I had not planned to intervene, given that I am in my pink-and-no-tie mode—but hey, we’re a modern Parliament! May I tell my right hon. Friend—I will call her that—that when there was a move some years ago to get me off the Culture, Media and Sport Committee, for reasons I will not bore hon. Members with now, I was told by the then Chairman, the late, great Sir Gerald Kaufman MP, that a Member of Parliament was elected to a Select Committee for a Parliament. It might have changed, but, regardless of shenanigans, I think the principle still stands.
The hon. Gentleman’s intervention echoes where I started: there is no formula setting out the exact required number. It is not entirely without precedent, but it is extremely unusual for this to happen.
I will try to move on. More widely, this attempt highlights some of the difficulties with how the main parties have a stranglehold on how Parliament works—from the way debates are scheduled to the party political carve-up on Select Committees. The dominance of the House of Commons by the Whips and the usual channels does our democracy a disservice. Minority voices are squeezed out and those who dissent from the view of the Front Benches can be summarily dismissed. If we are to reach across outdated tribal lines and agree on workable solutions to the challenges that we face as a nation, we must look again at how we organise Parliament. We must do that if we are to change politics, and we must change politics.
Removing newly independent MPs from Select Committees undermines and runs counter to the spirit of reforms made in recent years to reduce the influence of political parties over Select Committees. Those changes are widely considered to have strengthened the Committee system. For instance, the Wright reforms, implemented after the 2010 election, removed from party Whips the power to appoint Select Committee members, and introduced their election by their parliamentary peers.
Let me quote some of what former and current Members have said about these matters. The background to the first quotation is a rebellion against removing Select Committee Chairs Gwyneth Dunwoody, the former MP for Crewe and Nantwich, and Donald Anderson, then the MP for Swansea East and now, I believe, a Member of the other place. The right hon. Member for Islington North (Jeremy Corbyn), now Leader of the Opposition, said that appointments to Select Committees should be taken out of the hands of Whips. He said:
“I thank the Leader of the House for giving way. Before he completes his contribution, will he say what thought he has given to the Liaison Committee report ‘Shifting the Balance’, which is about the future appointment of Select Committees and appointments to vacancies that might occur in this Parliament? Does he accept its recommendation that those should be taken out of the power of the Whips Offices of all parties?”—[Official Report, 16 June 2001; Vol. 372, c. 45.]
That was very clear.
Angela—now Baroness—Browning, then the MP for Tiverton and Honiton, put the Tory Front Bench view that the power of the Whips to appoint was
“past its sell-by date.”—[Official Report, 16 June 2001; Vol. 372, c. 40.]

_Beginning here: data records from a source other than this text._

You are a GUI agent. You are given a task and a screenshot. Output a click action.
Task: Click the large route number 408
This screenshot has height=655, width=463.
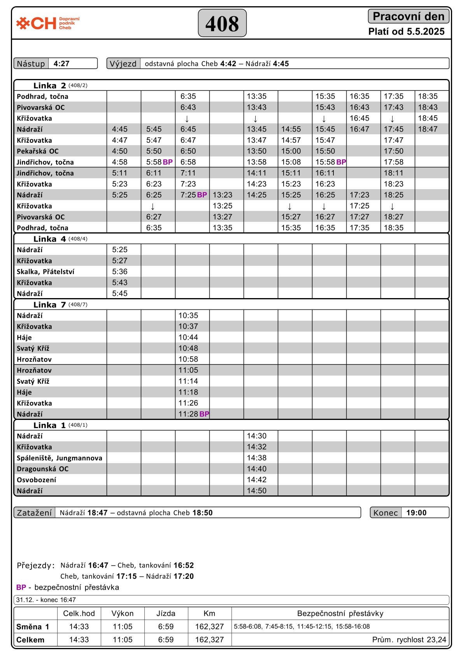click(x=222, y=23)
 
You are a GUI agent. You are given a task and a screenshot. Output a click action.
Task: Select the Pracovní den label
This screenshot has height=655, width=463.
click(x=409, y=16)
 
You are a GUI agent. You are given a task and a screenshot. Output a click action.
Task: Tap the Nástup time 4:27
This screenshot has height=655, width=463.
click(x=61, y=63)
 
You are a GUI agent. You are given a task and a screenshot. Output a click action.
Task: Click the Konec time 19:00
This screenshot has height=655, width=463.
click(x=416, y=513)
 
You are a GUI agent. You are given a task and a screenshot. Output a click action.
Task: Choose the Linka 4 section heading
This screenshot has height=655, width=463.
click(x=49, y=239)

It is hard to disagree with that.
Robin Cook, the former MP for Livingston and a very respected and eminent Member of the House, and the Labour Government allowed free votes on Select Committee matters, because they were matters for the House. Will Labour do the same now, and if not, why not? I do not think that any free vote will take place today.
During the same debate, my right hon. Friend the Member for Birkenhead (Frank Field) said:
“There is a message to my right hon. Friend. The Government might get away tonight with sacking two hon. Members who should be members of Select Committees, and they might think little of it, but in the last Parliament, and in this Parliament, sadly, they continue to present an image of what they are like which, I am sure, is totally inaccurate. The image suggests that they believe that one can ride roughshod, and grab and take anything. The impression of a belief that we rule, no matter what people say, is being marked down on our card outside. When we are in difficult times, we will find, like the shambles of the Conservative party, that it is too late to reform. The electorate will have marked our card indelibly, and when the moment comes, retribution will be visited upon us.”—[Official Report, 16 June 2001; Vol. 372, c. 61.]
Those are words to which the current Leader of the Opposition should perhaps pay a bit of attention.